▶ [WORK REQUIRED]
Lines below containing the word "computer" should be copied out.
-------- MATERIAL SUPPLIED
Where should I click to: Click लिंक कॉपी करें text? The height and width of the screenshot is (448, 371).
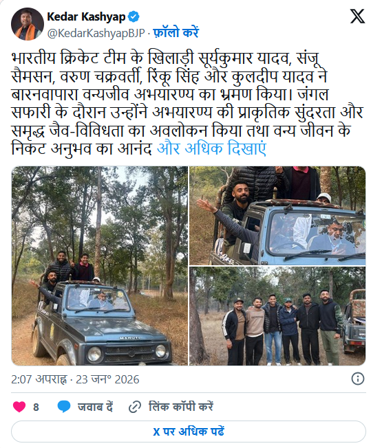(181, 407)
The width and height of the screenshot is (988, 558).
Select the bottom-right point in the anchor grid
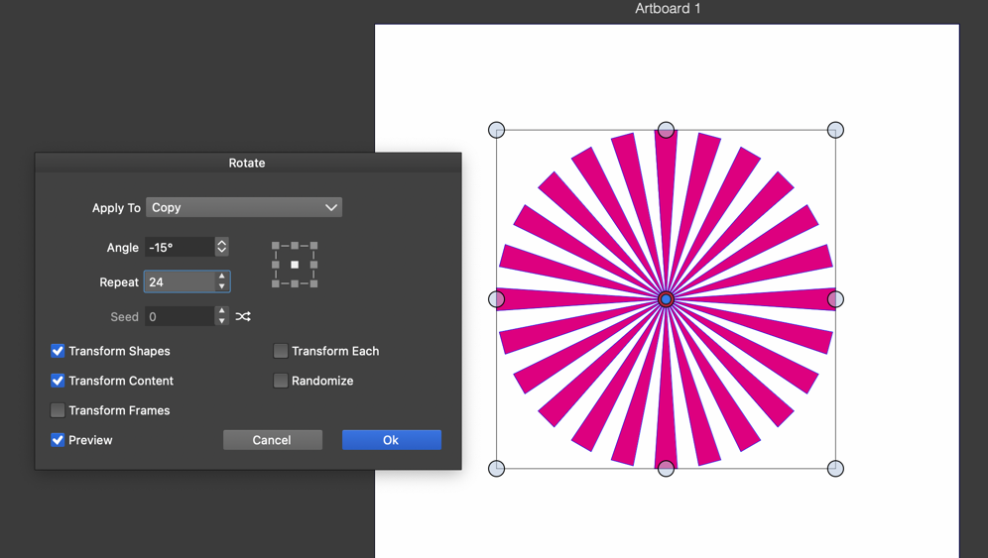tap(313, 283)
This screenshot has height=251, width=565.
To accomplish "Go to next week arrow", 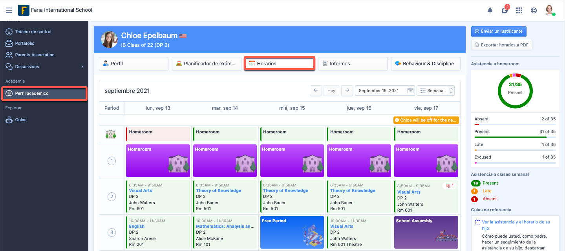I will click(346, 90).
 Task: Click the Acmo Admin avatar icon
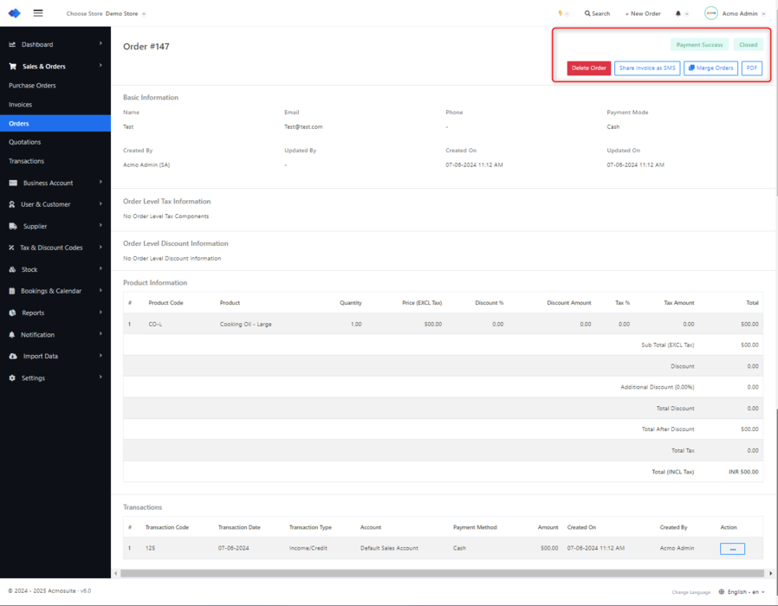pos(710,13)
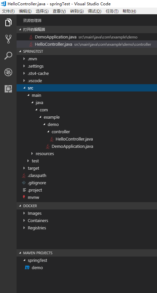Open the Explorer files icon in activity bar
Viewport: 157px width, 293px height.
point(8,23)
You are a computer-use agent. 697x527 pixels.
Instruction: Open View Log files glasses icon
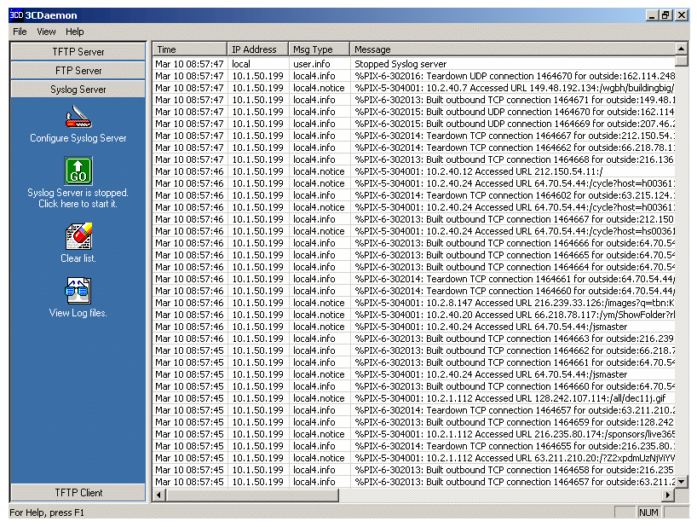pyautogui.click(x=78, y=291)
----------------
-------- MATERIAL SUPPLIED
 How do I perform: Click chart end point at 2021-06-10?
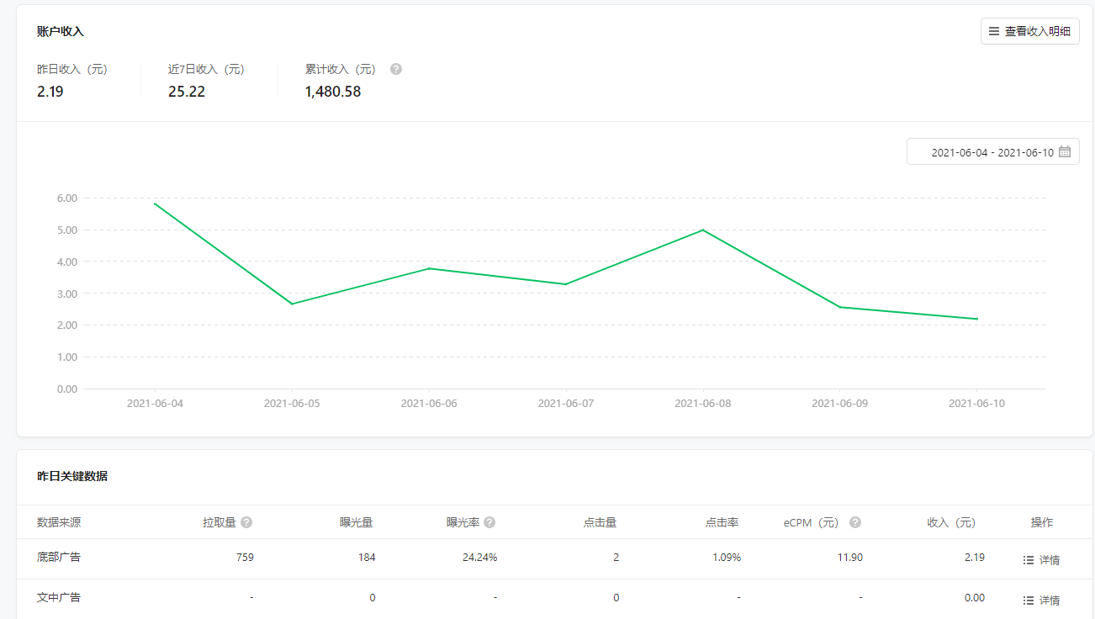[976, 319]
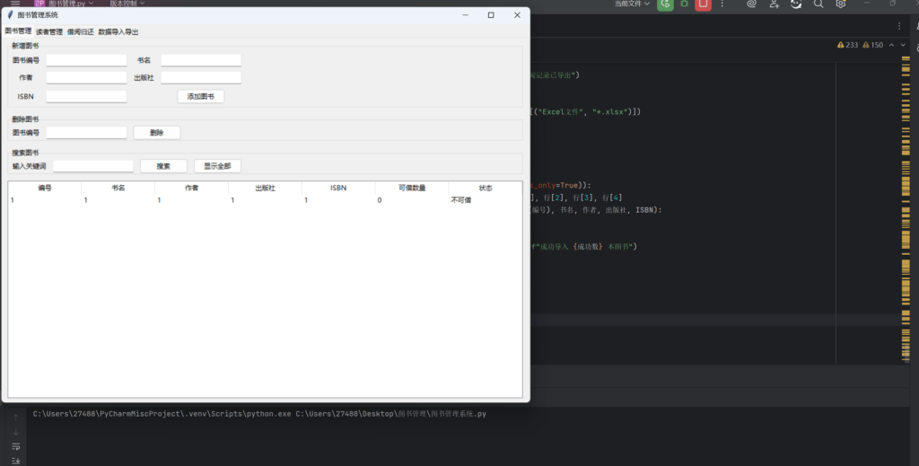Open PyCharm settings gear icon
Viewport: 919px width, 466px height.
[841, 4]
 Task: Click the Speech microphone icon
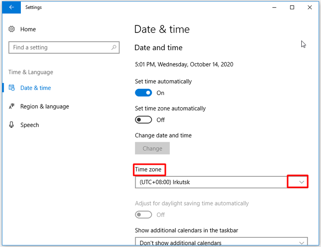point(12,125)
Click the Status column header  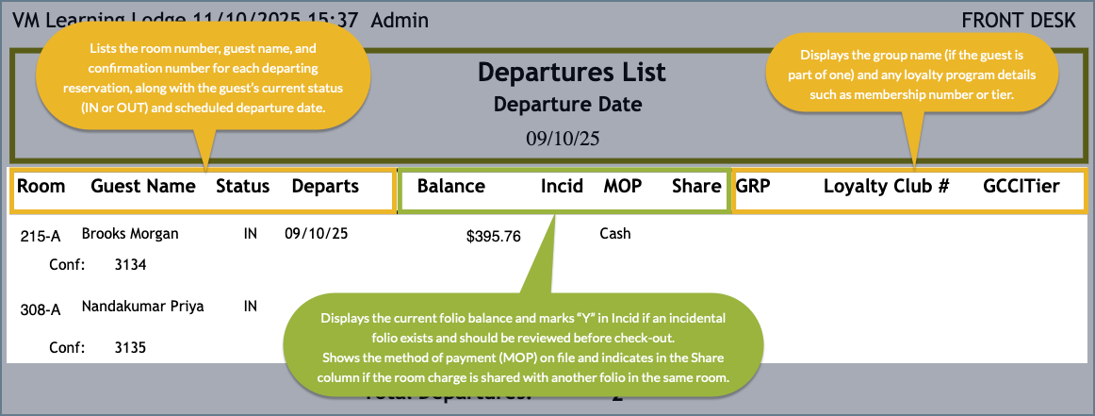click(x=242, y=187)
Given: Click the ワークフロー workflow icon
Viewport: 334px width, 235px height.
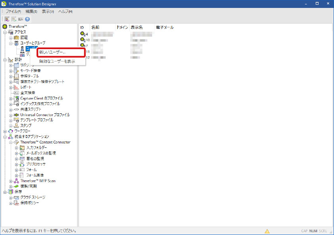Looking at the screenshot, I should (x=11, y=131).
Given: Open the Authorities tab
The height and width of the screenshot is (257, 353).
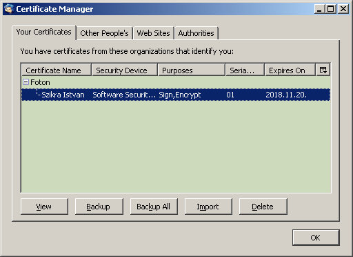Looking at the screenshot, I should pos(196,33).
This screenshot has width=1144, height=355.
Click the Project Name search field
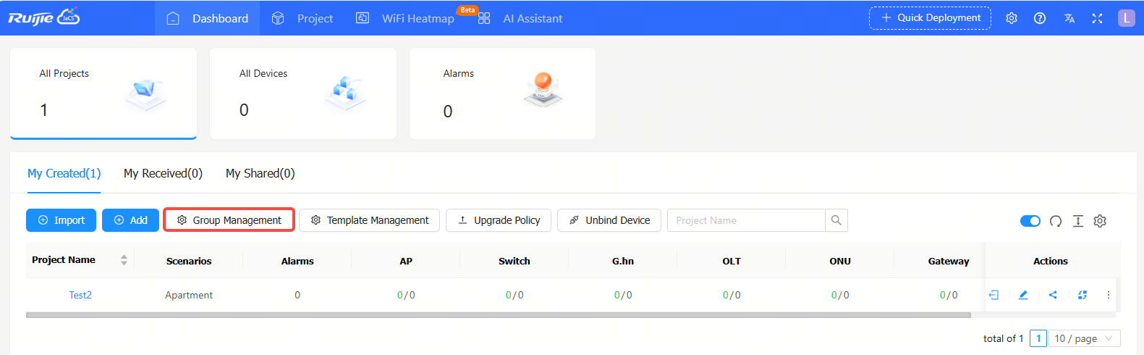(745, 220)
----------------
-------- MATERIAL SUPPLIED
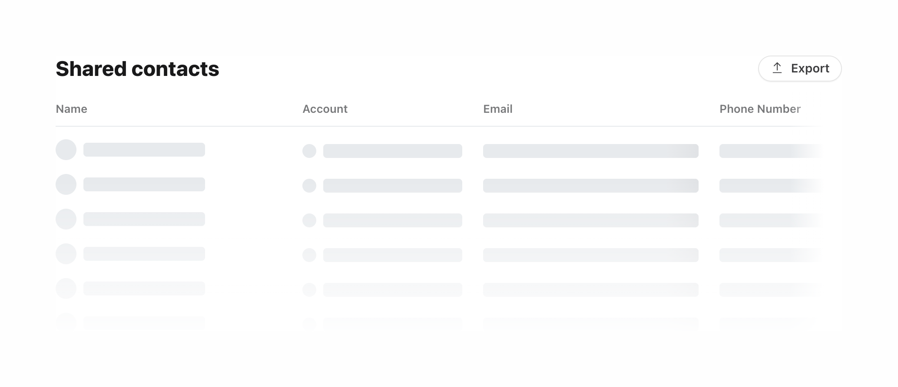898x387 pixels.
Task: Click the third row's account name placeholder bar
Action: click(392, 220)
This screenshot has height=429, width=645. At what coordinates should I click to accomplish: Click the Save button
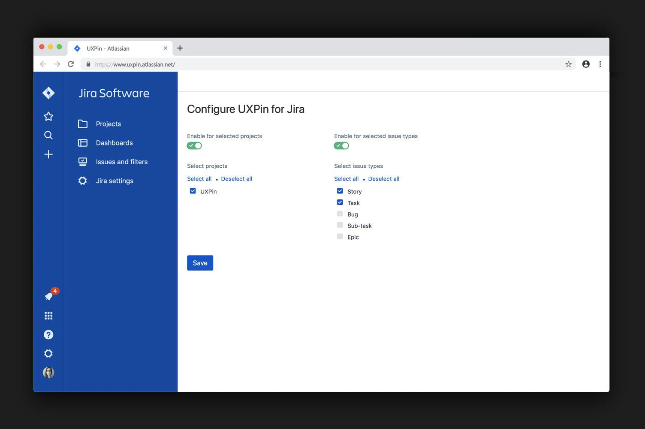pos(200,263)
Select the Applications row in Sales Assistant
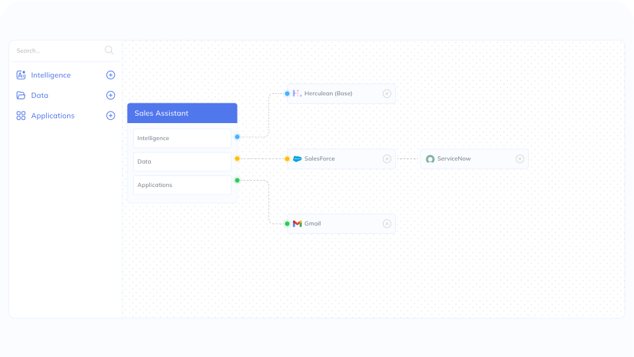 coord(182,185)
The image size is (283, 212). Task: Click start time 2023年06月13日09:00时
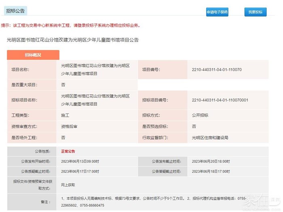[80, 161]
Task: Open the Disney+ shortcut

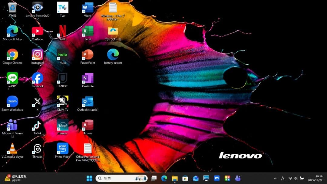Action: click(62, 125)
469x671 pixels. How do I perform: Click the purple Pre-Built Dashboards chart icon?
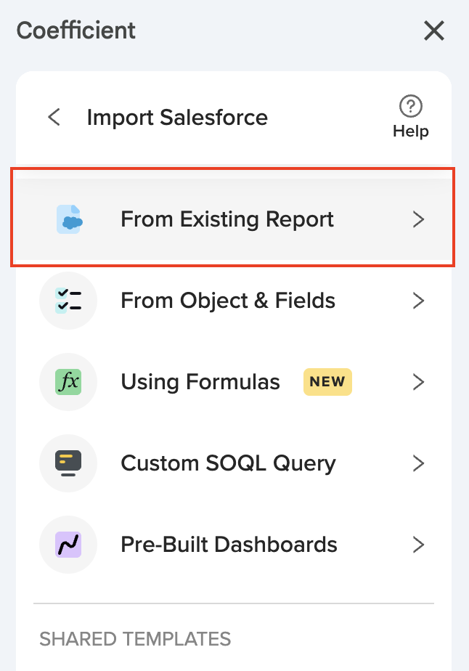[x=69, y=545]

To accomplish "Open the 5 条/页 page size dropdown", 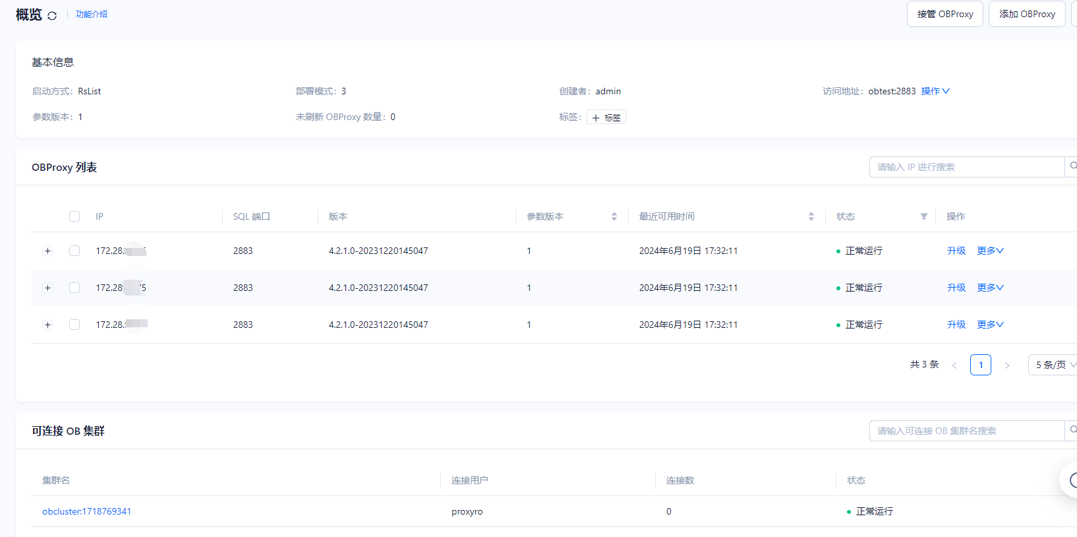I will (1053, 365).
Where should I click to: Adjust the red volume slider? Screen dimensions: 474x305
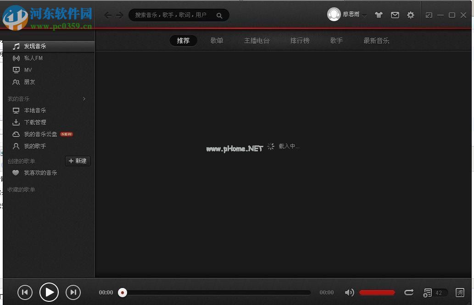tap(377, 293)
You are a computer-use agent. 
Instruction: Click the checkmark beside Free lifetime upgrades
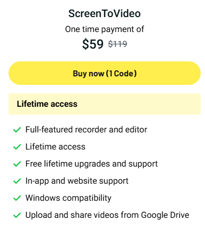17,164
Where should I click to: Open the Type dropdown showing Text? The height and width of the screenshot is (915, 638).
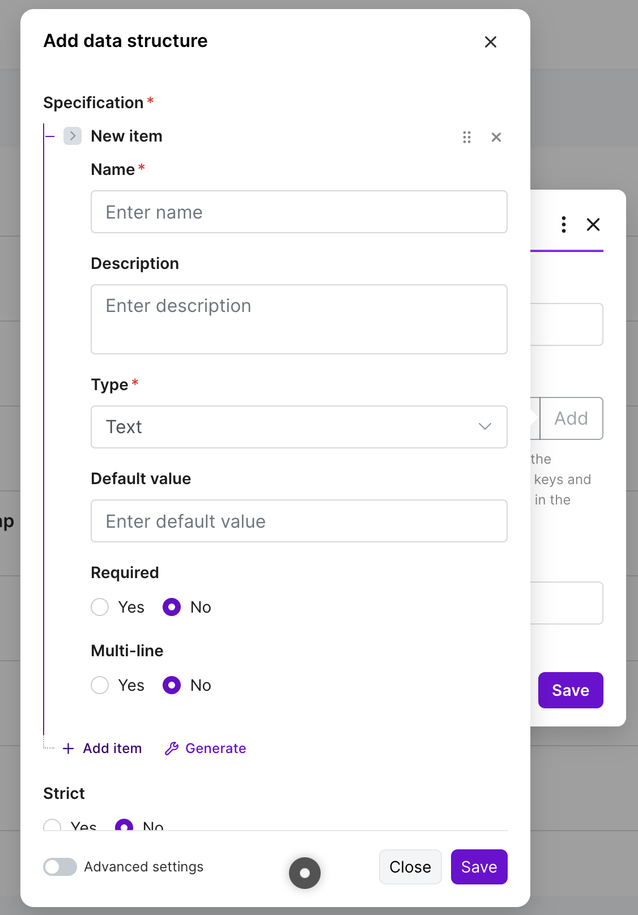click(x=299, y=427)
----------------
▶ [THE ANSWER]
You are a computer-use agent. 697x527 pixels.
You are a computer-use agent. 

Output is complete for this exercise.